Mihail Nedjalkov D.Sc. Publications

Charge trapping in the gate oxide of nanoscale Metal-Oxide-Semiconductor Field-Effect Transistors (MOSFETs) featuring an ‘atomistic’ channel doping profile has been revealed as a key concept to explain the Random Telegraph Noise (RTN) and Bias Temperature Instability (BTI) phenomena strongly affecting contemporary-technology transistors’ performance. By means of a 2D Wigner function approach we investigate the trapping of a single electron in the gate oxide of a 25nm transistor as well as the scattering effects due to discrete dopants in the channel. We demonstrate the ability of our simulation methodology to capture not only the quantum nature but also the transient behavior of charge-trapping and scattering phenomena.

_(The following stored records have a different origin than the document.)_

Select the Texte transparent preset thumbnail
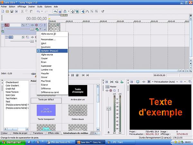This screenshot has height=145, width=193. (x=46, y=110)
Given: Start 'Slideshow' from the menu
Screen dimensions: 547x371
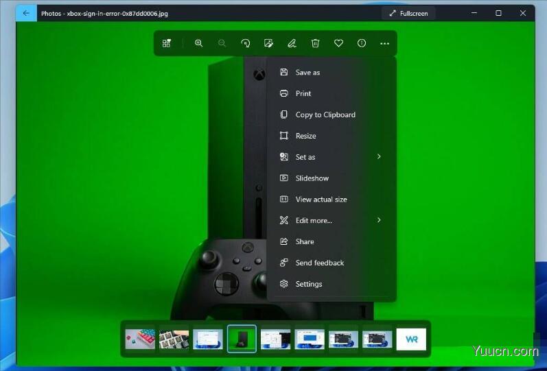Looking at the screenshot, I should [312, 178].
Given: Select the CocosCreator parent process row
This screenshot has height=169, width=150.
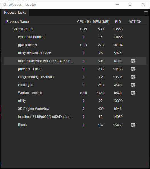Looking at the screenshot, I should (x=75, y=29).
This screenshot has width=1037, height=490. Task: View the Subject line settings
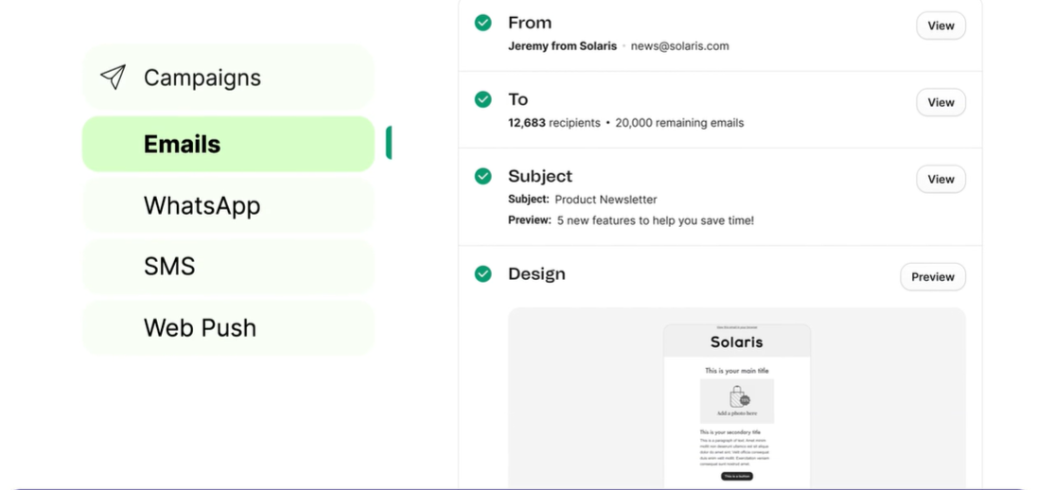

The trap is introduced by means of an approximated 2D square quantum well at the channel/oxide interface. The simulation consists of an initial 2D Gaussian wave packet with low initial energy and an initial velocity oblique to the direction of the silicon oxide. The trap inside the oxide is of rectangular shape with zero bottom energy. A high barrier is placed at the interface between the channel and the oxide. Thus, a packet can enter the trap zone only by a quantum tunnelling process. The dynamics of the charging process provides information about the time constants of the phenomenon and the dependence on the size and shape of the trap.
A single dopant affects the device characteristics in a way depending on the position inside the channel. When evaluating this dependence, drift-diffusion models account for the long range Coulombic forces via the Poisson equation. Short range forces may be accounted by Boltzmann or Wigner models via a local potential barrier (scattering centre) associated with the dopant. Simulations demonstrate a striking difference between the two approaches. In the former case, only particles in the proximity of the barrier are affected, namely, only those hitting it’s surface are scattered back. In contrast, in the quantum case, the vicinity of the centre remains barely populated. and the transport in the whole cross section of the channel is affected. This difference is associated with the nonlocal character of the quantum interaction. In contrast to classical particles driven by the first derivative of the electric potential, according to the Wigner theory, quantum particles are affected by the rest of the potential derivatives. The quantum non-locality makes the interaction with the scattering centre a prominent effect that eventually reduces the current in the device.